Regarding the quality of life, our study suggests a significant improvement after hip arthroplasty in patients with osteoarthrosis. Pre-operatively, the participants had poor SF-36 scores in physical functioning, general health, and body pain. This correlates to pre-existing studies suggesting reduced health and quality of life in patients with chronic osteoarthrosis [12]. After surgery, the greatest improvements were in the scores for physical functioning, role physical, general health, and body pain [11, 14]. Moreover, improvements in social function, vitality, and mental health were observed. These findings suggest that improved physical function and general health after surgery in patients with chronic osteoarthrosis have a mild impact on nonphysical related limitations [12, 23].

The limitations of this study include a small cohort. A relatively unequal spreading in gender, the female to male ratio was 76%:24%, the preliminary exclusion criteria of patients with revision hip arthroplasty and patients using sleeping medication. Another limitation of this study is the absence of a control group, especially of a standard-stem group, which permits to draw definitive conclusions about differences in sleep recovery between standard and short stems.

However, the difference in the quality of life after short-stem and standard-stem hip arthroplasty has already been reviewed in several studies that suggest similar functional outcome with slight benefit for short stem prosthesis in younger patients due to faster post-operative recovery as well as less stress shielding [9, 10, 24, 25]. A supplement reduction of thigh pain using short-stem hip arthroplasty might has an effect on sleep improvement, but existing studies show no significant difference compared with conventional standard-stem hip arthroplasty [26].

Nevertheless, a prospective, randomized control trial including two groups of short stems and standard stems would help to show if there are real differences of sleep recovery between standard- and short-stem hip arthroplasty.

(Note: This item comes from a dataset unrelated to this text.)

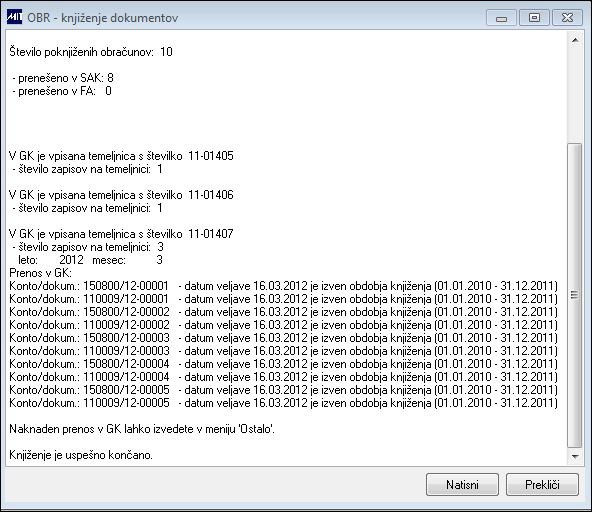The height and width of the screenshot is (512, 592).
Task: Click the 'prenešeno v SAK: 8' line
Action: 63,78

This study demonstrates a post-operative decrease or steady state of sleep quality in patients with unilateral short-stem hip arthroplasty. However, in the following weeks and months, patients can expect substantial improvement regarding sleep quality, daytime sleepiness, quality of life, and pain. This information can help to shape patients’ expectations pre-operatively and reducing direct post-operative frustration due to potential sleep improvement even three months after surgery.